(Extracted data)
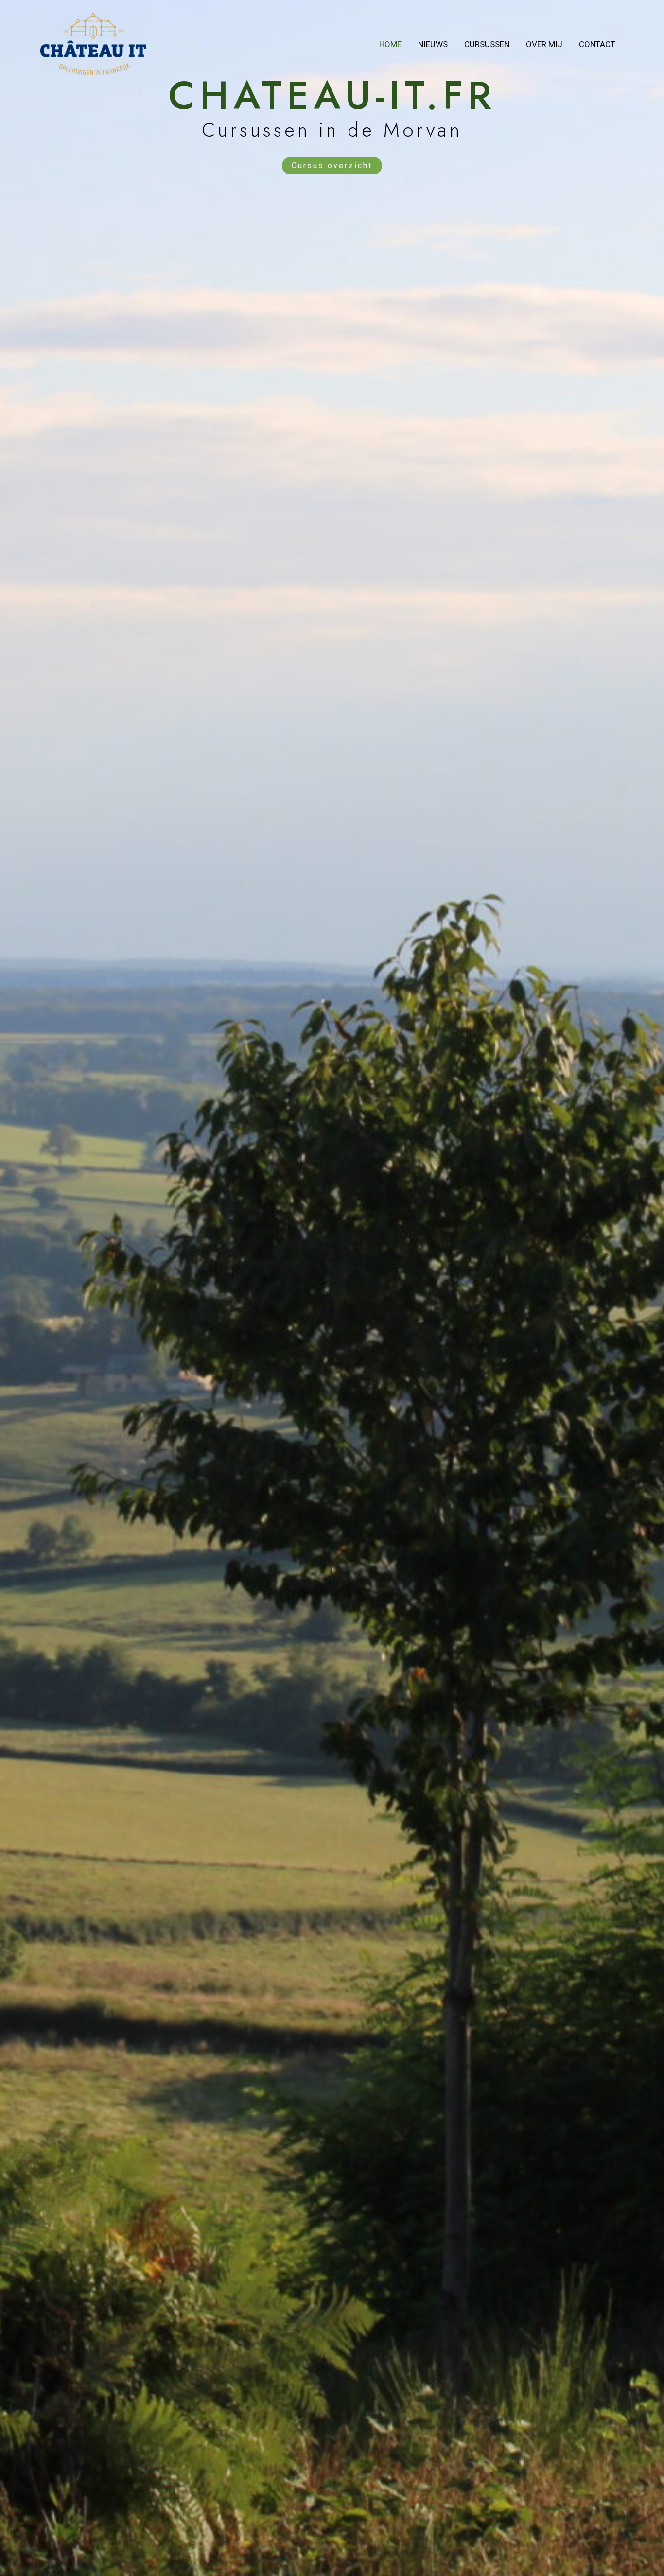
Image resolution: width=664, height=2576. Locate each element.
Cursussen (486, 44)
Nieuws (433, 44)
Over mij (544, 44)
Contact (597, 44)
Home (390, 44)
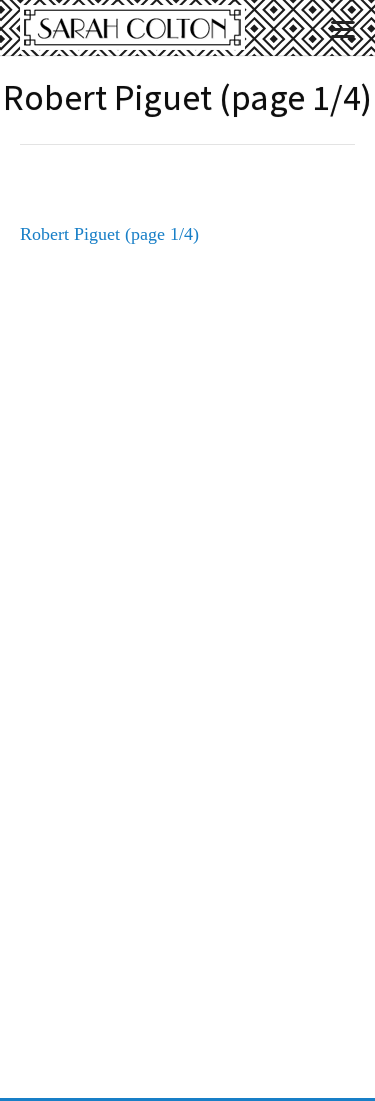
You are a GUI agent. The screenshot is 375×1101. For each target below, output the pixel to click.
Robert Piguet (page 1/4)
(End Extracted data)
**Work item**
Copy out all lines from the material above that contain the string "each".

**Response box**
Image resolution: width=664, height=2576. Locate each element.
You are a GUI agent. The screenshot is 375×1101. For each target below, output the pixel to click.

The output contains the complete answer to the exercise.